_书面任务 1_: 请逐字引用关于RectSphereBivariateSpline插值的帖子中从“# read data”往下直到“reader = csv.reader(ifile,delimiter=',')”的全部内容。
_书面任务 2_: 关于RectSphereBivariateSpline插值的帖子在下方停在半途，请从它最后一行之后接着往下写。

Python SciPy RectSphereBivariateSpline插值生成错误的数据？

Question

我在一个非常粗糙的球体上有3D测量数据，我想进行插值。借助@ M4rtini和@HYRY在stackoverflow的帮助，我现在能够生成工作代码（基于SciPy的RectSphereBivariateSpline示例中的原始示例）。

可以在此处找到测试数据：testdata

""" read csv input file, post process and plot 3D data """
import csv
import numpy as np
from mayavi import mlab
from scipy.interpolate import RectSphereBivariateSpline

# user input
nElevationPoints = 17 # needs to correspond with csv file
nAzimuthPoints = 40 # needs to correspond with csv file
threshold = - 40 # needs to correspond with how measurement data was captured
turnTableStepSize = 72 # needs to correspond with measurement settings
resolution = 0.125 # needs to correspond with measurement settings

# read data from file
patternData = np.empty([nElevationPoints, nAzimuthPoints]) # empty buffer
ifile  = open('ttest.csv') # need the 'b' suffix to prevent blank rows being inserted
reader = csv.reader(ifile,delimiter=',')

_数据摘录_:
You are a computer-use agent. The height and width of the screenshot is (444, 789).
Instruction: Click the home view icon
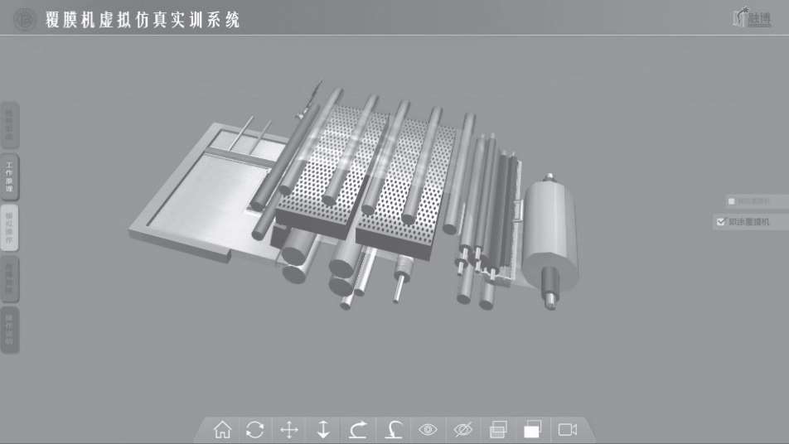click(x=222, y=429)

_参考答案 1_:
# read data from file
patternData = np.empty([nElevationPoints, nAzimuthPoints]) # empty buffer
ifile  = open('ttest.csv') # need the 'b' suffix to prevent blank rows being inserted
reader = csv.reader(ifile,delimiter=',')

_参考答案 2_:
reader.next() # skip first line in csv file as this is only text
for nElevation in range (0,nElevationPoints):
    # azimuth
    for nAzimuth in range(0,nAzimuthPoints):  
        patternData[nElevation,nAzimuth] = reader.next()[2]
ifile.close()

# post process
def r(thetaIndex,phiIndex):
    """r(thetaIndex,phiIndex): function in 3D plotting to return positive vector length from patternData[theta,phi]"""
    radius = -threshold + patternData[thetaIndex,phiIndex]
    return radius

#phi,theta = np.mgrid[0:nAzimuthPoints,0:nElevationPoints]
theta = np.arange(0,nElevationPoints)
phi = np.arange(0,nAzimuthPoints)
thetaMesh, phiMesh = np.meshgrid(theta,phi)
stepSizeRad = turnTableStepSize * resolution * np.pi / 180
theta = theta * stepSizeRad
phi = phi * stepSizeRad

# create new grid to interpolate on
phiIndex = np.arange(1,361)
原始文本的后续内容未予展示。